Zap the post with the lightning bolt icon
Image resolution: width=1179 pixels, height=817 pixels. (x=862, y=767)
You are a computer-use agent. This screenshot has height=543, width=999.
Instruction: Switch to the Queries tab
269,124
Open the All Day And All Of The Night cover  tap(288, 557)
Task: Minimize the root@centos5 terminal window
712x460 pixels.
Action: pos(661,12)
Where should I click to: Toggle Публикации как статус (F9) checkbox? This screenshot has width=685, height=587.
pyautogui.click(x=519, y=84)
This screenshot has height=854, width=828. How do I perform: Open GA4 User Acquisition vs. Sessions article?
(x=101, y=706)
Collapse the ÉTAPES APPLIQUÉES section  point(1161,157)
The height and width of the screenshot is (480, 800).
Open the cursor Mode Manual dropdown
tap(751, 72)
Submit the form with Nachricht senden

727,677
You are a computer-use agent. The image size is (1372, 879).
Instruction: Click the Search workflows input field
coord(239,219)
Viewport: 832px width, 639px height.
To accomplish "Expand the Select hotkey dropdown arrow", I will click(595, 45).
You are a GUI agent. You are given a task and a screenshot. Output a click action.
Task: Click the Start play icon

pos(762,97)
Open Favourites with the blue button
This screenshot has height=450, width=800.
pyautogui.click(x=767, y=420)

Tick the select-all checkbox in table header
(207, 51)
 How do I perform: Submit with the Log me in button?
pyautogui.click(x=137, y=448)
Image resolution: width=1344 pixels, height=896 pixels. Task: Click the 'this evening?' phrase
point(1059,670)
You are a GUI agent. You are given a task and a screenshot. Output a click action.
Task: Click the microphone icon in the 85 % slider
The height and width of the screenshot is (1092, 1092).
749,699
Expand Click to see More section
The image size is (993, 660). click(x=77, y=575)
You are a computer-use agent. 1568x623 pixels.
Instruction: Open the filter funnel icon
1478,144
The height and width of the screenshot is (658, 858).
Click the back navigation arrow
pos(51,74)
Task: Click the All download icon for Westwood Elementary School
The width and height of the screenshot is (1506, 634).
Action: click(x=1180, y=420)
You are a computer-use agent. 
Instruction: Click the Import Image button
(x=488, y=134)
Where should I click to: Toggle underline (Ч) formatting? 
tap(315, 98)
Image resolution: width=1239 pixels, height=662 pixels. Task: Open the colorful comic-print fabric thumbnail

◆ ◆ ◆

EXERCISE DETAILS:
Please transcribe the records above in full, keeping every word.

ANSWER SECTION:
Zap the post with the lightning bolt icon
Image resolution: width=1179 pixels, height=817 pixels. (x=862, y=767)
You are a computer-use agent. This screenshot has height=543, width=999.
Instruction: Switch to the Queries tab
269,124
Open the All Day And All Of The Night cover  tap(288, 557)
Task: Minimize the root@centos5 terminal window
712x460 pixels.
Action: pos(661,12)
Where should I click to: Toggle Публикации как статус (F9) checkbox? This screenshot has width=685, height=587.
pyautogui.click(x=519, y=84)
This screenshot has height=854, width=828. How do I perform: Open GA4 User Acquisition vs. Sessions article?
(x=101, y=706)
Collapse the ÉTAPES APPLIQUÉES section  point(1161,157)
The height and width of the screenshot is (480, 800).
Open the cursor Mode Manual dropdown
tap(751, 72)
Submit the form with Nachricht senden

727,677
You are a computer-use agent. The image size is (1372, 879).
Instruction: Click the Search workflows input field
coord(239,219)
Viewport: 832px width, 639px height.
To accomplish "Expand the Select hotkey dropdown arrow", I will click(595, 45).
You are a GUI agent. You are given a task and a screenshot. Output a click action.
Task: Click the Start play icon

pos(762,97)
Open Favourites with the blue button
This screenshot has height=450, width=800.
pyautogui.click(x=767, y=420)

Tick the select-all checkbox in table header
(207, 51)
 How do I perform: Submit with the Log me in button?
pyautogui.click(x=137, y=448)
Image resolution: width=1344 pixels, height=896 pixels. Task: Click the 'this evening?' phrase
point(1059,670)
You are a GUI agent. You are given a task and a screenshot. Output a click action.
Task: Click the microphone icon in the 85 % slider
The height and width of the screenshot is (1092, 1092).
749,699
Expand Click to see More section
The image size is (993, 660). click(x=77, y=575)
You are a computer-use agent. 1568x623 pixels.
Instruction: Open the filter funnel icon
1478,144
The height and width of the screenshot is (658, 858).
Click the back navigation arrow
pos(51,74)
Task: Click the All download icon for Westwood Elementary School
The width and height of the screenshot is (1506, 634).
Action: click(x=1180, y=420)
You are a computer-use agent. 
Instruction: Click the Import Image button
(x=488, y=134)
Where should I click to: Toggle underline (Ч) formatting? 
tap(315, 98)
Image resolution: width=1239 pixels, height=662 pixels. Task: Open the colorful comic-print fabric thumbnail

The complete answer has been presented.